NOSSAS LETRAS

Milagres

O teto havia desaparecido, uma parede lateral caíra ao chão, mas a outra parede onde estava pintado o mural estava, milagrosamente, de pé. Leia a crônica de Lúcia Brigagão.

Por Lúcia Brigagão | 14/05/2022 | Tempo de leitura: 3 min
especial para o GCN

A noite de 15 de agosto de 1943 foi noite de terror em Milão, na Itália. Nos dois últimos anos da Segunda Guerra Mundial o país perdera alguns dos mais ricos tesouros artísticos e históricos do mundo. Quadros de valor inestimável foram dispersados, esculturas insubstituíveis foram esfaceladas. As bombas incendiárias atearam fogo indiscriminadamente a arsenais de tanques e esplêndidos palácios renascentistas, a estações ferroviárias e teatros de óperas, a depósitos de aprovisionamento e a coleções de manuscritos antigos. Perguntava-se, e os peritos negavam, se poderia a Itália, o mundo, se refazerem um dia deste golpe aniquilador contra a herança cultural da humanidade? Ninguém acreditava. Mas fatos e a determinação italiana provaram o contrário.

Naquela noite, ondas de bombardeios aliados lançaram bombas com explosivos violentos, lançamentos seguidos de aviões que arremessavam bombas incendiárias.

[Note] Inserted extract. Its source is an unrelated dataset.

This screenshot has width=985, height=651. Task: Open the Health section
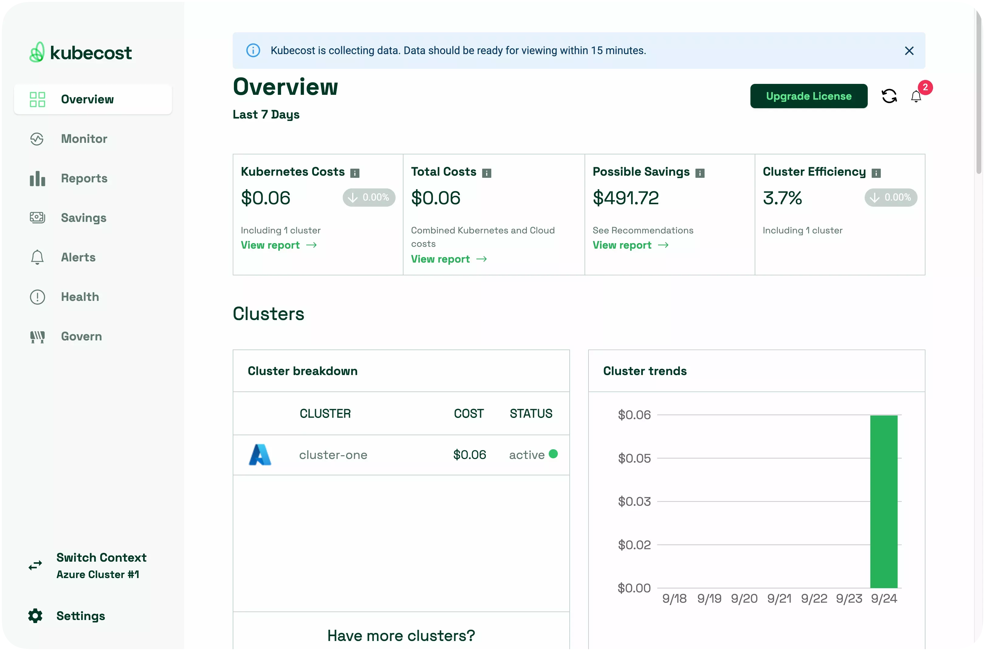pyautogui.click(x=80, y=296)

Praticamente inevitável, uma delas caiu perto próximo ao Convento de Santa Maria delle Grazie, outrora pertencente a mosteiro dominicano, abrigo do quadro mais famoso do mundo: a Ceia do Senhor, ou Il Cenacolo. Pintado por Leonardo da Vinci, o mural reproduzia o momento dramático e sublime em que Cristo disse a seus discípulos: “Um de vós há de me trair”.

Na manhã do dia 16, o refeitório onde os monges outrora faziam suas refeições estava reduzido a amontoado de escombros e ruínas fumegantes. O teto havia desaparecido, uma parede lateral caíra ao chão, mas a outra parede onde estava pintado o mural estava, milagrosamente, de pé. Precariamente protegida por sacos de areia, de algum modo conseguira sobreviver à explosão. A cobertura improvisada – um encerado – seria logo mais substituída por abrigo de papel alcatroado e continuou assim, até que, passada a guerra, cobriram-no com teto permanente. Nesse meio de tempo, chuva e neve haviam transformado a pintura numa massa gelatinosa: a areia dos sacos grudara à tinta e espessa camada de mofo cobrira toda a pintura. Achavam que a pintura estava irremediavelmente perdida. Porém Mauro Pellicioli, o maior restaurador de arte da Itália da época, tomou a frente e com equipe habilidosa e cheia de vontade, pôs-se a recuperá-la. Iniciou gratuitamente os trabalhos de recuperação do maravilhoso afresco, em abril de 1947.

Na mesma noite em que o Cenacolo foi atingido, bomba de altíssimo poder explosivo caía sobre o Scala, o mais famoso teatro de ópera do mundo. O teto com 165 anos de idade ruiu e, quando terminou o incêndio, os destroços queimados chegavam até ao nível da segunda fileira de camarotes. Um velho vigia, diz a lenda, lamentava: “Isso é o fim do Scala!”. A guerra nem tinha terminado, nos arredores de Milão já se faziam planos de reconstrução. Mas eles não queriam novo teatro. Queriam o velho, exatamente como antes, afirmava Luigi Lorenzo Secchi, o arquiteto responsável pela obra. O teto abobado, acreditava-se, era o responsável pela magnífica acústica do prédio e Secchi revolveu os escombros à procura de fragmentos de velhas traves. Usou fragmentos de tecido das cadeiras e pedaços de brocado de seda que cobria as paredes como amostras. O enorme candelabro de cristal, a partir de fotografias antigas, foi reconstituído. Cerca de um mês depois do fim da guerra começou a reconstrução do Scala. Oficinas e fábricas haviam ido destruídas, dezenas de milhares  de milaneses estavam sem casa, mas não houve um murmúrio de protesto pela prioridade dada ao Teatro Scala.

Na noite de 11 de maio de 1946, um homenzinho de cabeleira branca e rosto de traços bem delineados adiantou-se até o centro do palco do teatro de ópera reconstruído. A fim de verificar a acústica, bateu palmas com força e esperou o eco: “É o mesmo!”, disse. Arturo Toscanini, depois de oito anos de silêncio e exílio, ergueu a batuta e regeu novamente a orquestra junto com coral de 200 vozes.

Milão vivia novamente.

(Pesquisa feita num fragmento das Seleções Reader’s Digest, de Setembro de  1959, que sobreviveu a grande mudança.)